# Causality, Confounding, and Simpson’s Paradox 1

First of sequence of 6 pedagogical posts on the Simpson’s Paradox.

Bitter fighting among Christian factions and immoral behavior among Church leaders led to a transition to secular thought in Europe (see Zaman (2018) for details). One of the consequences of rejection of religion was the rejection of all unobservables. Empiricists like David Hume rejected all knowledge which was not based on observations and logic. He famously stated that: ““If we take in our hand any volume; of divinity or school metaphysics, for instance; let us ask, Does it contain any abstract reasoning concerning quantity or number? No. Does it contain any experimental reasoning concerning matter of fact and existence? No. Commit it then to the flames: for it can contain nothing but sophistry and illusion.” David Hume further realized that causality was not observable. This means that it is observable that event Y happened after event X, but it is not observable that Y happened due to X. The underlying mechanisms which connect X to Y are not observable. In the early 20^{th} Century, the philosophy of logical positivism which says that human knowledge is based solely on observations and logic became widely accepted and wildly popular. Disciplines like Statistics and Econometrics, which evolved during 20^{th} century, were built on positivist foundations. They only deal with measurable and observable (numbers) and ignore immeasurable concepts like causality. A much more detailed discussion of the philosophical background which led to these widespread misconceptions about human knowledge is given in Zaman (2012).

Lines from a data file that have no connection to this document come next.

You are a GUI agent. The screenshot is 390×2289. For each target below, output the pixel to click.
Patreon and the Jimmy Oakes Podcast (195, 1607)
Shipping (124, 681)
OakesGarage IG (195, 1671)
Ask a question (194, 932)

Pearl et. al. (2016, Chapter 2) provide a history of how mistakes by the founders of the discipline led to replacement of causality by correlation in statistics. Pearl (2018, Chapter 5) provides the history of how causal information was dropped from econometric models. Current econometric techniques do not allow us to distinguish between real and spurious relationships. Excellent and robust fits can be seen between totally unrelated variables like log of number of newspapers published and life expectancy. there is no way to tell if a regression is real or spurious. How do we differentiate between a regression of Turkish Consumption on Turkish GDP, which has a strong causal basis, and one of GNP on Newspapers, which is purely correlation without causation? Many examples like these are discussed in Zaman (2010), which show serious confusions about causality in conventional econometrics, and resulting consequences in terms of defective analysis.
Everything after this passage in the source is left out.